The Sky is the Limit
For close on 40 years Knelson Concentrators have lead the world in gravity concentration of metals and minerals. Names have changed but most faces – of employees and agents – have stayed, and the strengths that made Knelson great remain intact. With vast and long experience now further supported by the extensive global resources of FLSmidth, the future is bright, and the lead dog forges ahead.
Thanks guys – interesting reading for a “young” man within this industry and business. Undoubtedly Byron was a one of a kind and thanks to him some of us have something to look up to.

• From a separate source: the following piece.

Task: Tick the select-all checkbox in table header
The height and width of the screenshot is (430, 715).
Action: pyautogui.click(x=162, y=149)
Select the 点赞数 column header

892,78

Hi Ulrik, Glad you enjoyed the read. There’s some stuff in there that even I and Brett Knelson didn’t know until we (being my son Ian) started writing this article, such as Kevin and Byron racing remote-control cars when they first met!
Brilliant design and technology. Knelsons concentrators are the best in recovering gold concentrates compared to Falcons because there are efficient! A big up to this technology!
Hey, thanks for the compliment Philimon! Apologies but the name doesn’t ring a bell, where/which mine are you on?
Want a wonderful read it is. It’s Brilliant that as young people we are growing to see how great people like Byron has worked so hard to make the Mineral processing field so interesting for us. I have always wanted to have a chance to work under the Knelson company and get a close sight of their technical application. I got a chance to work under Peacocke & Simpson and I must say i learned a lot in as far Metallurgical testworks are concerned. I salute you Mr Pete Simpson and I hope one day I’ll be more like you.